Le mât de misaine non haubané est emplanté sur un solide brion d’étrave, maintenu par un collier en fer. Le hale-dehors du rocambeau joue le rôle de sous-barbe en revenant à l’étrave par une “joue de vache”. Typique du canot jaguen, le mât de tapecul est maintenu extérieurement sur le tableau par deux ferrures décalées. La queue-de-malet traverse le tableau et se fixe au banc arrière.

La grand voile au tiers s’amure à un croc boulonné en avant du mât. Le palan d’écoute simple, retenu par une barre d’écoute courant d’un bord à l’autre par-dessus la barre, se tourne sur un taquet du tableau arrière. Sur les unités plus petites, l’écoute simple vient se tourner directement sur une “gueule de raie” traversée par un tolet. Le foc est gréé de manière classique. La trinquette, en revanche, s’amure à mi-bout-dehors et la drisse passe par la dernière cosse de ris de la ralingue de misaine. Le tapecul se hisse comme la misaine, mais en opposition avec celle-ci. Le flèche s’établit à la verticale dans le prolongement du mât, le nœud de bois de la drisse venant s’encastrer dans le dernier clan du mât.

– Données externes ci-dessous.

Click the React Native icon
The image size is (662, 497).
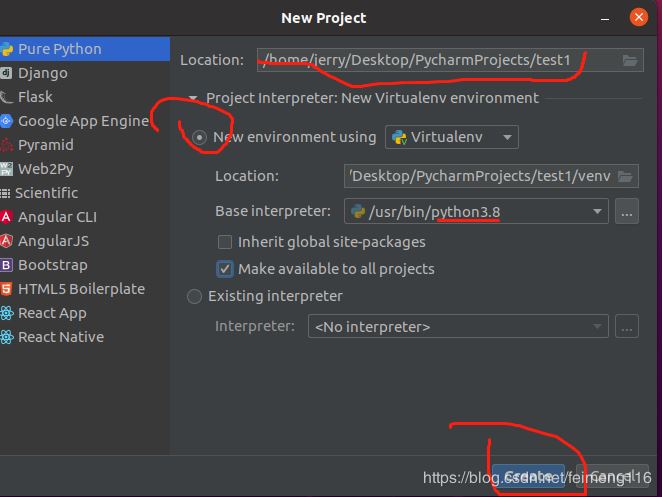(7, 337)
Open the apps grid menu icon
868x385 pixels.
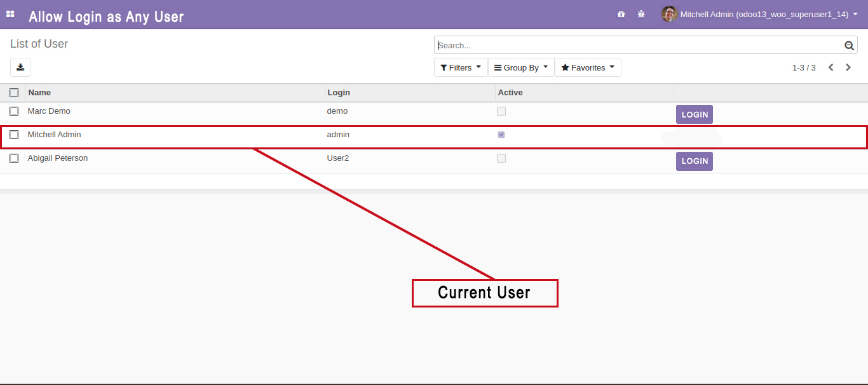pyautogui.click(x=10, y=14)
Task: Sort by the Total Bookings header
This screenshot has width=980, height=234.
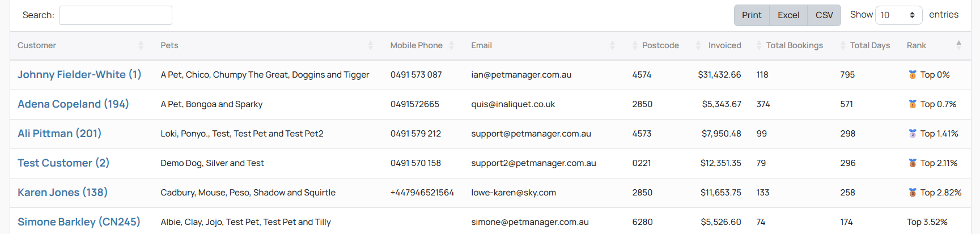Action: pos(794,45)
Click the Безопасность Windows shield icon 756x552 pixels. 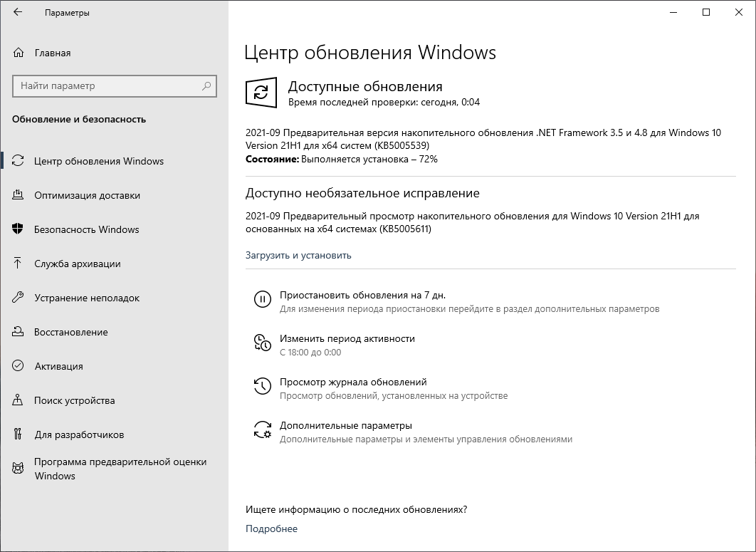tap(19, 229)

Cette voile n’est envoyée que pour se rendre sur les lieux de pêche par vent favorable ou lors des régates.

canot-jaguen sous voile
La Margate, de 1939 restauré en 1988. © M. Thersiquel

La pêche au maquereau se pratique à l’affare, bouillie à base de crabes verts, coques, pieds de couteaux ou minuscules crevettes, le chevrin. Mâtures abattues, les bateaux mouillent en ligne sur des ancres de pierre (pigasses). Le bouetteur jette son affare dans le courant, au cul du bateau, puis file ses lignes qui ne sont pas plombées, car le poisson remonte seul. Le produit de la pêche est vendu par les femmes ou salé dans des tonneaux. Au XIXe siècle, les jaguens conservaient leur poisson au frais en l’enveloppant d’orties et de fougères, dans des mannes tressées en chèvrefeuille.